GWAS in myasthenia gravis. The Top (A), Middle (B), and Bottom (C) panels show the Manhattan plots depicting the GWAS results of the overall discovery cohort (n = 1,873 myasthenia gravis cases and 36,370 control individuals), the early-onset cohort (n = 595 cases and 2,718 controls), and the late-onset cohort (n = 1,278 cases and 33,652 controls). The x-axis denotes the chromosomal position for the autosomes in hg38, and the y-axis indicates the association P values on a −log10 scale. Each dot represents a variant, where red dots denote variants that reached genome-wide significance and orange dots denote variants that are one log-fold lower than the significant threshold. A dashed line shows the conservative Bonferroni threshold for genome-wide significance (P = 5.0 × 10−8). Black font highlights known risk loci, while green font indicates association signals identified in this study not previously reported. The subsignificant hit on chromosome 17 corresponding to the CHRNB1 locus is marked with an asterisk.
Fig. 3.
Fig. 3.
TWAS in myasthenia gravis.

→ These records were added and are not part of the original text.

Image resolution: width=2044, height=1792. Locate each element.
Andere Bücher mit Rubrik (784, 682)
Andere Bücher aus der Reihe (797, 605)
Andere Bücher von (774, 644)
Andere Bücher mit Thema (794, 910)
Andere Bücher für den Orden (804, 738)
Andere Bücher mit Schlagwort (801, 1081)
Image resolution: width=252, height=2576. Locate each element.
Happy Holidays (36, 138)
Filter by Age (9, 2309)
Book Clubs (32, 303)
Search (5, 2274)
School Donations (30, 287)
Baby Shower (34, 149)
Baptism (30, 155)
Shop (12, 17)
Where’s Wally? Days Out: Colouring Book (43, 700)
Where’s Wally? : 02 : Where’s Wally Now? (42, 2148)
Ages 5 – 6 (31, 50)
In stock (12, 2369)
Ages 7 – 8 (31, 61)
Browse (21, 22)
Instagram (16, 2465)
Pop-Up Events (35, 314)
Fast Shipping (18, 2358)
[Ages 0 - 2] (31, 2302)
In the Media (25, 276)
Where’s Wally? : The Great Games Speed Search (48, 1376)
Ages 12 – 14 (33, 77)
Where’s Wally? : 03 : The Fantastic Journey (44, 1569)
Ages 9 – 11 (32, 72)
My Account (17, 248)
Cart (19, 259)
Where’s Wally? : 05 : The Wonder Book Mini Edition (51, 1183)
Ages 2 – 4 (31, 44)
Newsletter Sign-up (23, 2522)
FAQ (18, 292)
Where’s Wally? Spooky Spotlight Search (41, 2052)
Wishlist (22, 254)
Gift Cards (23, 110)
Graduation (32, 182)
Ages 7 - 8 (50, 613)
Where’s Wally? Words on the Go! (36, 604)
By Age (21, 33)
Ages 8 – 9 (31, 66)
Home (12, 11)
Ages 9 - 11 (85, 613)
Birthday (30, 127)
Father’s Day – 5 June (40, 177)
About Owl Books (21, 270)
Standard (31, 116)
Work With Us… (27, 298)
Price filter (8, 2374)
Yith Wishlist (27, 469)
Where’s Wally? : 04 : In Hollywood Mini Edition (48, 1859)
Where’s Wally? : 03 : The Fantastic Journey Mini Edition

Manhattan plots depicting the TWAS results of the overall discovery cohort (n = 1,873 myasthenia gravis cases and 36,370 control individuals) using expression data for skeletal muscle obtained from GTEx. The x-axis denotes the chromosomal position for the autosomes in hg38, and the y-axis indicates the association P values on a −log10 scale. Each dot represents a variant, where red dots denote variants that reached genome-wide significance and permutation P values < 0.05. The significance threshold for skeletal muscle was 6.8 × 10−6 and is shown with the dashed line. The orange dots denote variants that are one log-fold lower than the significant threshold. The dots with a black diamond outline are variants with colocalization posterior prior probability H4 (PPH4) > 0.75.
Fig. 4.
Fig. 4.
Prioritization of immunological targets in myasthenia gravis based on Priority Index and druggability. (A) Autosomal genes were scored based on the gene-predictor matrix generated from the Priority Index pipeline. The x-axis denotes the chromosomal position in hg38, and the y-axis indicates the Priority Index rating on a scale of 0 to 5. Each dot represents a gene, and the red dots indicate the top 30 genes. Dots with a black diamond outline are druggable genes based on a Pocketome analysis. The red dashed line shows the threshold for the top 30 genes (scale > 3.9). (B) An enrichment analysis shows the prioritized target pathways in the immune and the signal transduction modules. The x-axis shows the REACTOME pathways that were significantly overrepresented by the top genes. The y-axis denotes the strength of the enrichment quantified by the OR on a log2 scale. The 95% CIs are represented by lines flanking each dot. Enrichment significance was measured by calculating the false discovery rate (FDR) from a one-sided Fisher’s exact test.